Launched in 2019 with a federal grant, the four-year study has tested ways to reduce OD deaths in Boyd, Boyle, Clark, Fayette, Floyd, Franklin, Kenton and Madison counties. Starting in 2020, a multidisciplinary team of more than 25 UK researchers worked with local and state behavioral-health and criminal-justice agencies.

Their evidence-based practices include delivery of medication for opioid-use disorder, reducing risky prescribing, education on how to prevent overdoses, and distribution of naloxone, a lifesaving drug that reverses opioids' effects.

Sharon Walsh, Ph.D.
In the second group of eight counties, “The HEALing Communities Study will bring life-changing outreach and access to treatment to thousands of Kentuckians,” said HCS principal investigator Sharon Walsh, a professor in UK’s College of Medicine and College of Pharmacy and director of the Center on Drug and Alcohol Research.

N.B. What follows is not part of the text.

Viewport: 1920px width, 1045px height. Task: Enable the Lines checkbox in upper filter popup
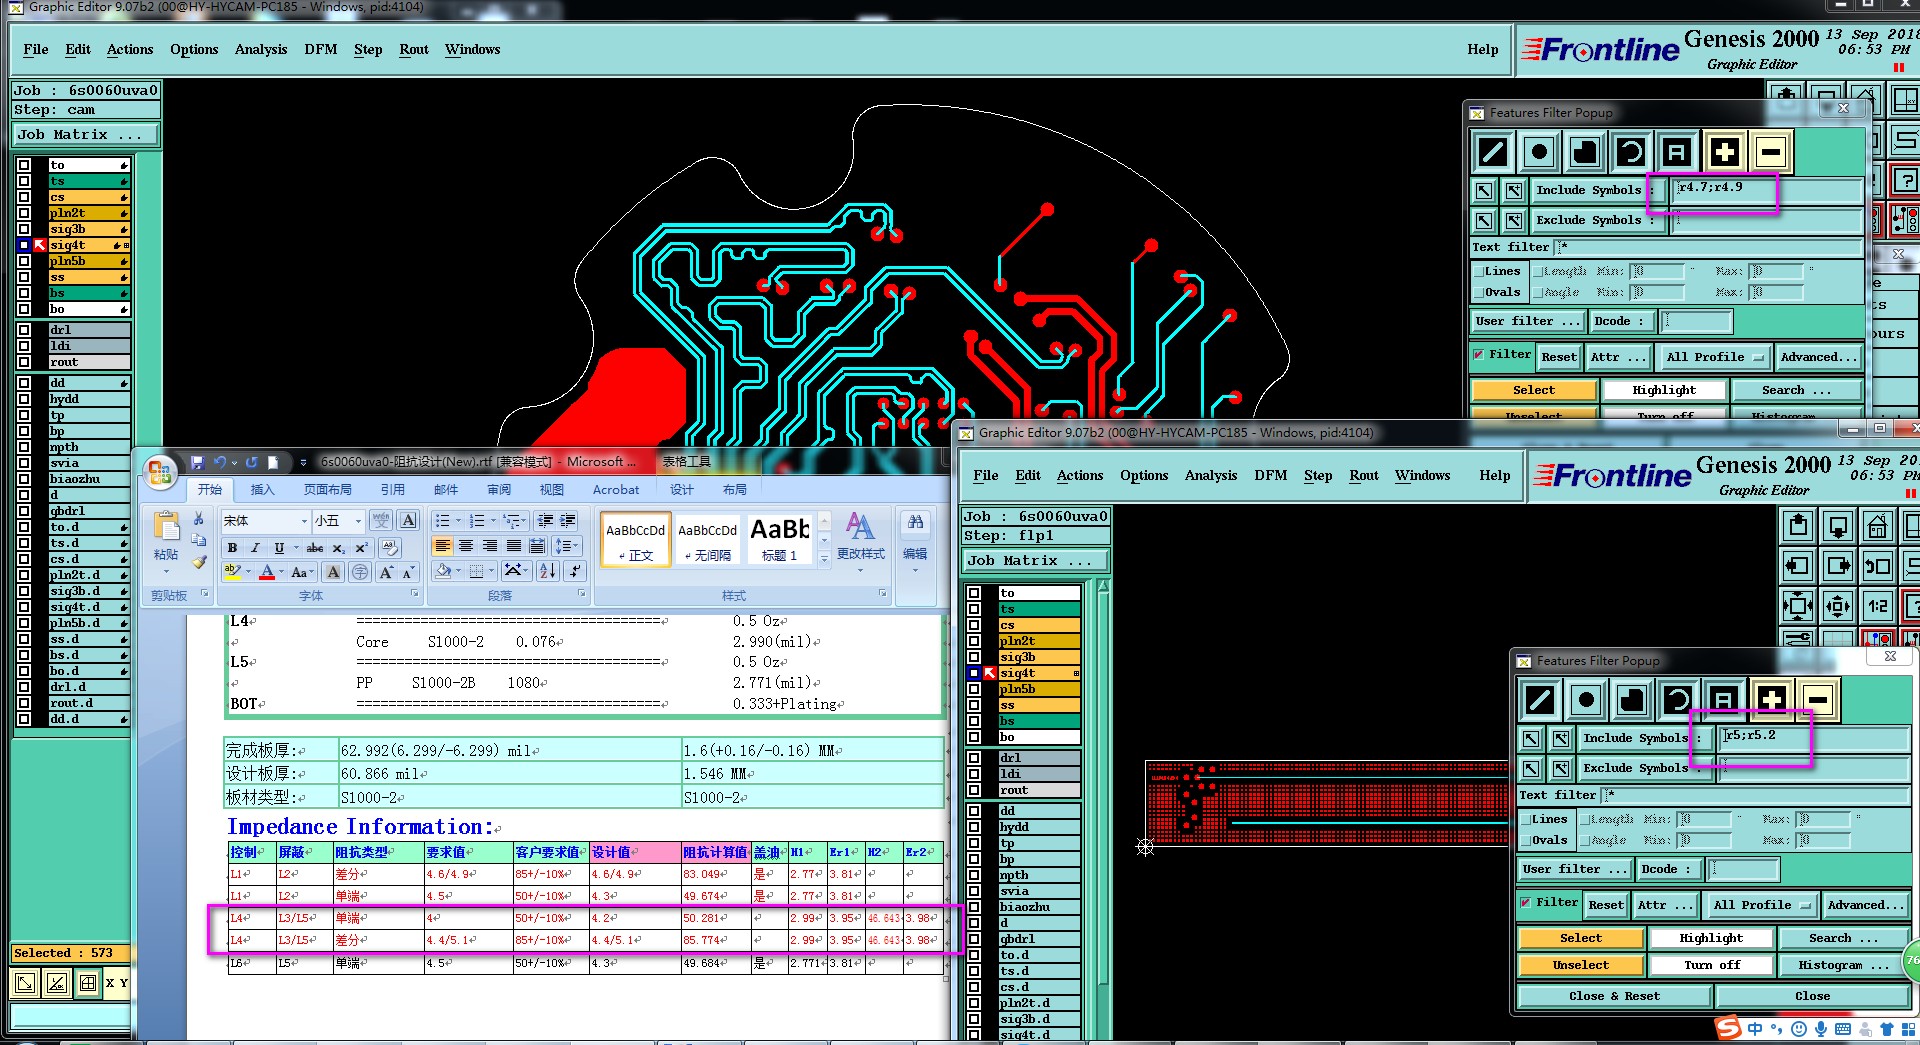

“The intervention will also help us better understand what’s needed in each community and where to focus and ramp up efforts to best support individuals to reduce opioid overdose deaths,” Walsh said. “What we learn will create sustainable solutions for the opioid epidemic in Kentucky that can also be replicated in communities throughout the nation.”

The study's goal is to reduce overdose deaths in the study counties by 40 percent. OD deaths increased 15% in the first eight counties from 2020 to 2021, but that's not a valid measurement of the study's impact, Walsh told Kentucky Health News. She said the metric will be rates in the first group versus the second group after the study period, and "The comparison must be among counties that received the intervention versus those that did not receive the intervention."

In 2021, OD deaths reached an all-time high in Kentucky and the U.S., with the Centers for Disease Control and Prevention reporting 107,000 deaths nationally and 2,250 in Kentucky. The HCS team has been adjusting intervention strategies to address the rapidly evolving opioid crisis, including increasing naloxone distribution and expanding outreach and services in communities of color.

The second wave of counties includes community engagement to assist key stakeholders in applying evidence-based practices and a communications campaign to build demand for treatment and reduce stigma toward people with opioid-use disorder. The HCS team is also working with various pharmacies and health care providers to implement safer opioid prescribing and dispensing.

The first group of counties are now in a sustainability phase, which is intended to build capacity to help community coalitions and partner organizations sustain the evidence-based practices after the study ends.

HCS researchers will  analyze data from all 16 counties, using pre-intervention usual care in the group as a control element. The comparison will show how evidence-based practices work in different settings in each community. The second-wave intervention is expected to end in early 2024.